Technologies expand the possibilities of the Teacher-Student relationships to beyond the school environment and the school teaching time period. Teachers’ can structure didactical sequences to present information they consider the most didactically appropriate. The communication can be largely mediated through many media and styles: images, websites, books, educational games, forums, email, and instant messages. Those process are very important to construct empathy between people by transmit the 'shining eyes' and motivations. The remote interactions complement classroom meetings extending the communication possibilities. New forms of communication and new didactic functions are enabled by communication technologies. Thus, teachers and student experiment a rich communication and mediation process. Just to show an example of this unusual experience, let’s imagine what can happen when a teacher reuse all the dialogues conducted in a digital forum with a previous group when starting a new class. Technology can plays a role of collective memory and an all series of interpretations and communication phenomena take place. So, technology allows the organization of unusual situations in an intuitive and simplified way. Just to list some others possibilities: coordination of learning communities activities, didactical team extension, formative evaluation, distinct and complementary communication channels, transactional distance improvement using cross platform interaction (Moore, 2002; Tori, 2008), group activity perception and awareness, activity visualization, and cross platform digital communication genres.

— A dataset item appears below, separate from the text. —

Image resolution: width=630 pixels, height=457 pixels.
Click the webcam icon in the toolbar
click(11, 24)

Considering the Teacher-Knowledge relationships, the possibilities of search and information sharing are almost unlimited. Digital media is flexible and somehow demands a more reflective practice and greater effort to plan what to do. This 'side effect' is seldom considered by designer of educational technologies. Undeveloped practices like sharing knowledge and practices among colleagues are also phenomena to consider. So, informal and peripherals practices, become essential and are legitimated by the structure of the new teaching practices.

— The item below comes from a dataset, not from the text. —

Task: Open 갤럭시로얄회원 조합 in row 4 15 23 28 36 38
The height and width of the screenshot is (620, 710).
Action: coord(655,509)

Lastly, in the Student-Knowledge relationships, we watch the emergency of so many possibilities of self-directed knowledge construction. Apart from lectures and meetings that occur between Teachers-Students in the space of the classroom, colleagues can help each other. The communication between them is intense and quick. The willingness to extensively share information – which former generations had not – promotes a huge set of positive impacts. On the other side, teachers assume roles to guide the construction of the meaning of what students are learning.